Textauszug:

********

# 404-fehlerseiten bei "anderen" webservern?



## Shiivva (1. Juni 2002)

hallo!

ich versuche grade herauszufinden, ob auf folgenden webservern "eigene fehlerseiten" möglich sind und wenn ja, wie.

-aolserver
-badblue
-firstclass
-sambar
-savant
-servertec
-stronghold
-urllive
-websitepro
-vq


UND natürlich bin ich allen Servern interessiert, die ich oben vergessen hab UND die nicht folgende sind:

apache, lotus, xitami, zeus, netscape ent. server, microsoft iis, roxen, thttpd, webstar, iplanet 

weiss da jemand näheres?


----------



## KMX-Robin (5. Juni 2002)

Hi,

kenne zwar keinen der anbieter die Du aufgezählt hast, aber wenn Du testen willst ob die Anbeiter eigene Fehlerseiten unterstützen, so geh folgendermasen vor:

1. Erstelle eine Datei .htaccess (Ja, mit einem . vor htaccess)
2. Kopiere folgenden Code in die Datei "ErrorDocument 404 error_404.html"
3. Lad die Datei auf den Webserver

Wenn Du nun eine Datei in diesem Order oder in einem Unter-Ordnern aufrufst die nicht existiert, erscheint die Seite error_404.html. Du kannst natürlich auch eine andere Datei nehmen die angezeigt werden soll bei einem 404 Error.

Gruß Robin


----------



## Christoph (6. Juni 2002)

@Robin

ich glaub shiivva weiß schon wie man 404 Seiten macht!
(ihre HP)*g*


ich glaub sie meint ob jemand weiß oba da 404-Fehlerseiten unterstützt werden??!?!?!!?


----------



## KMX-Robin (6. Juni 2002)

naja - wennn sie es weißt dann kanns sie die .htaccess datei in den ordner kopieren. dann sieht man ja bei dem aufruf einer falschen datei ob es funktioniert oder nicht.
Gruß Robin


----------



## Shiivva (6. Juni 2002)

ähem... du weisst schon, dass nicht alle Webserver mit htaccess funktionieren bzw. administrierbar sind?


----------



## Christoph (6. Juni 2002)

OMG!!!!!,

ich glaub das shiivva wissen möchte auf welchen WEBSERVERN .hta**** unterstützt wird. sie wird kaum alle zur verfügung haben um es selber zu testen. Vielleicht steigt sie ja um und benötigt einen neuen Server. (der muss wiederum .htaccess unterstützen da dies ja der content zu ihrer site ist!

`?


----------

********

Aufgabenstellung: Schreiben Sie aus dem Forenthread über 404-Fehlerseiten alles von „UND natürlich bin“ bis hinunter zu „(5. Juni 2002)“ wortgetreu ab.

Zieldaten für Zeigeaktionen
********

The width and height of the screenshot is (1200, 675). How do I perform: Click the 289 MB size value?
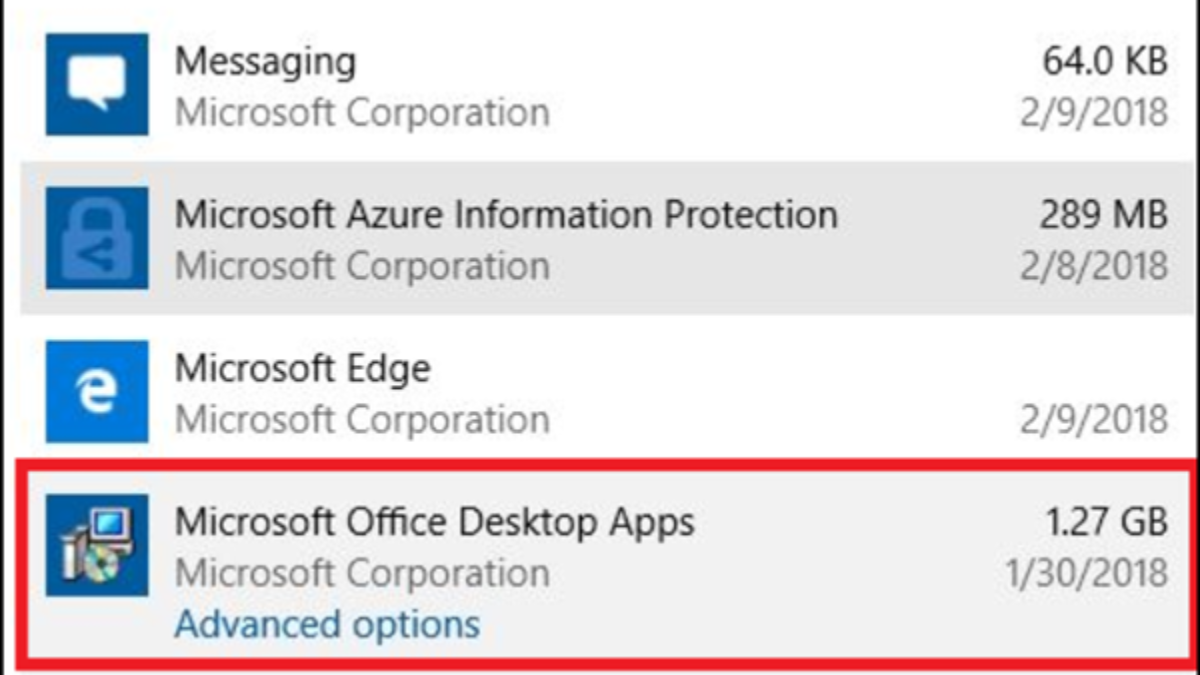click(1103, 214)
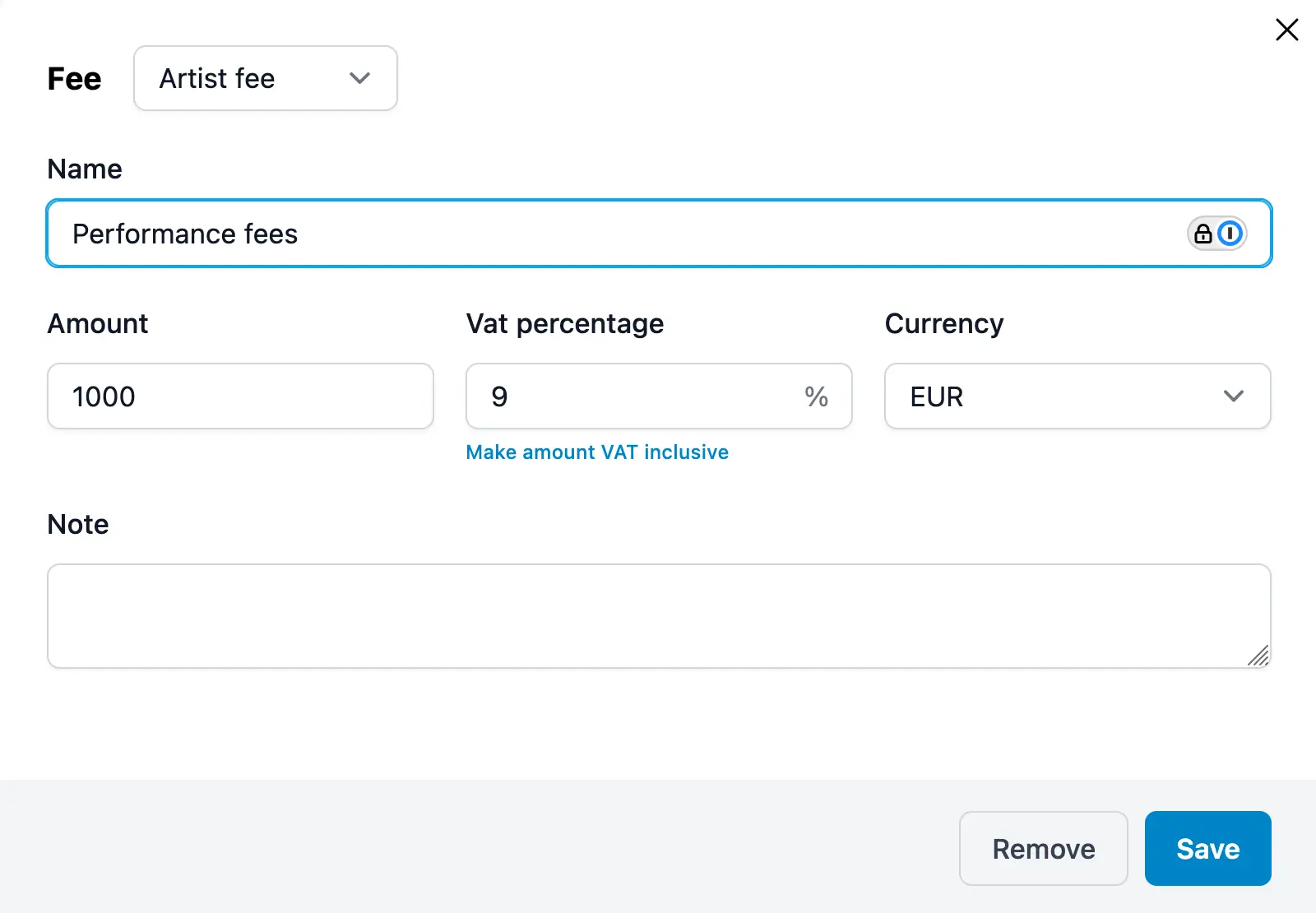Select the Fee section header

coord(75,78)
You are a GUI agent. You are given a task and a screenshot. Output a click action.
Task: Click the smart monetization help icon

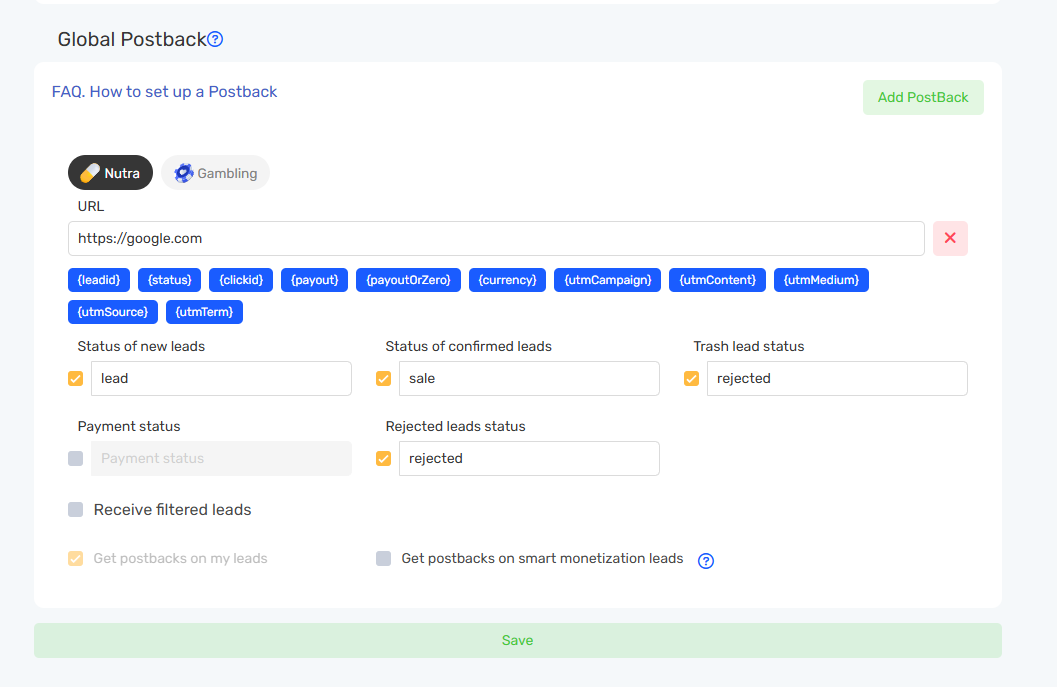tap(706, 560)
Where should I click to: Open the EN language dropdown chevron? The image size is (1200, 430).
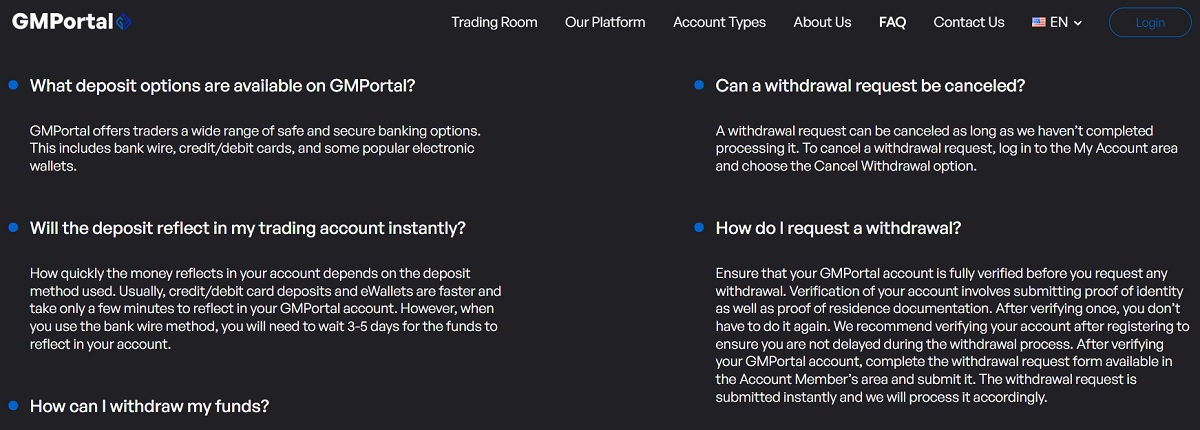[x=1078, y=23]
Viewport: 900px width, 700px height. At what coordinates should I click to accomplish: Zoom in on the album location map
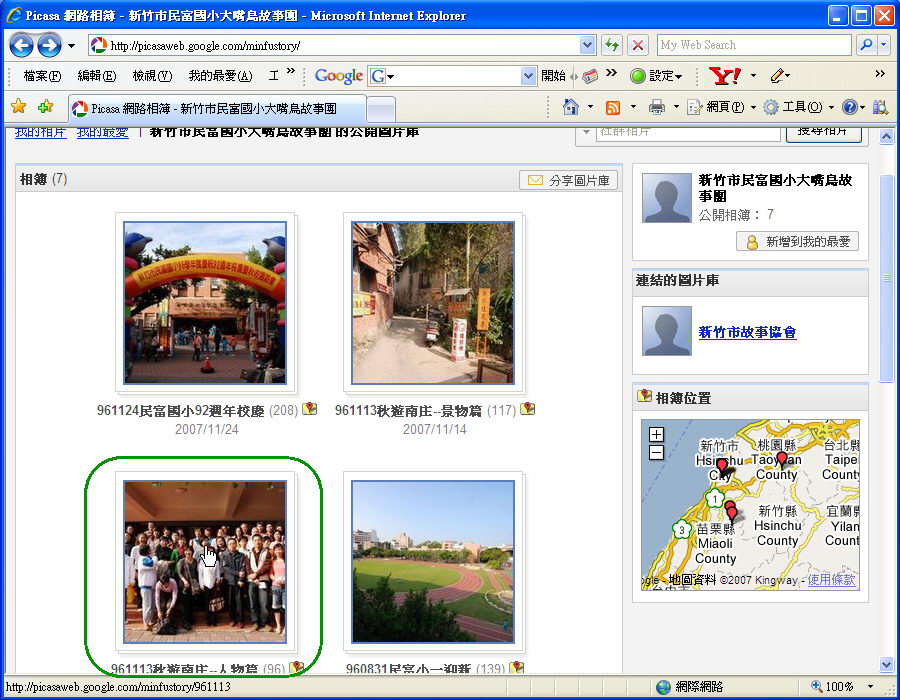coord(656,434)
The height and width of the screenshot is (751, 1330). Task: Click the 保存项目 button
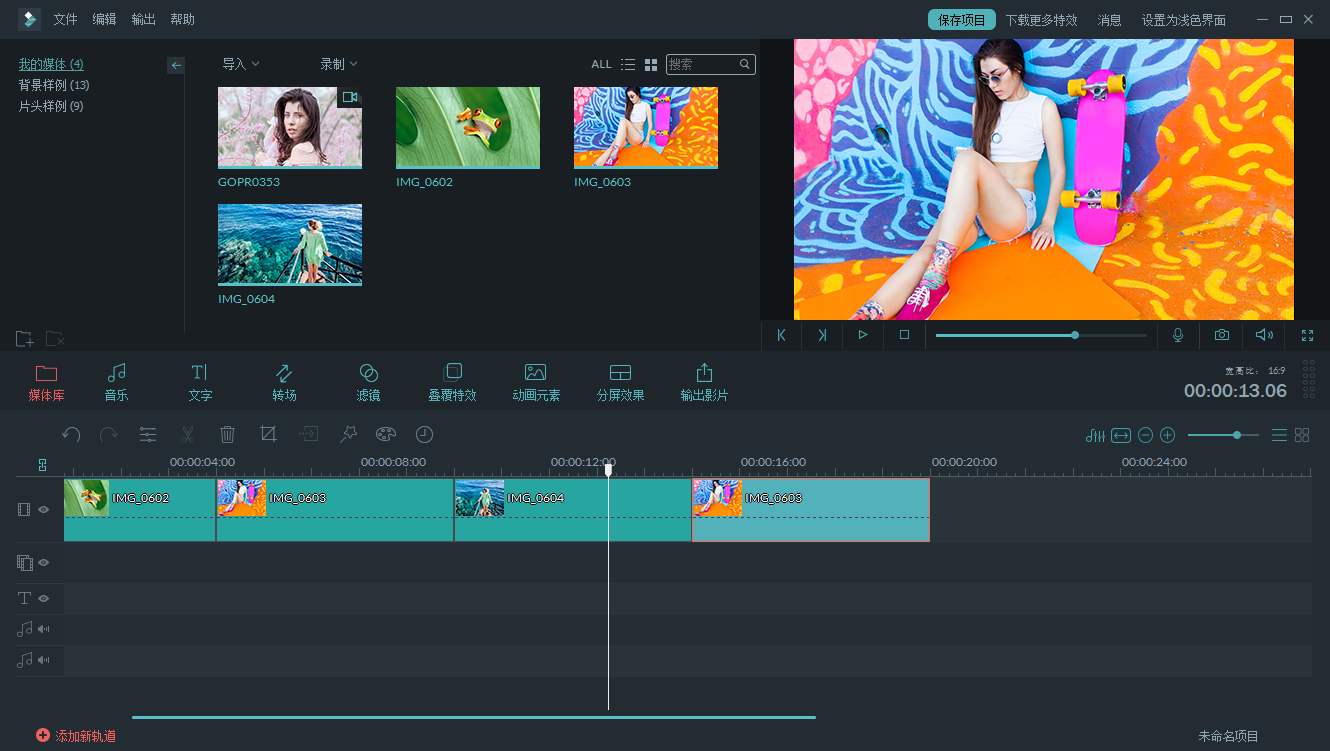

********

Musterlösung:
UND natürlich bin ich allen Servern interessiert, die ich oben vergessen hab UND die nicht folgende sind:

apache, lotus, xitami, zeus, netscape ent. server, microsoft iis, roxen, thttpd, webstar, iplanet 

weiss da jemand näheres?


----------



## KMX-Robin (5. Juni 2002)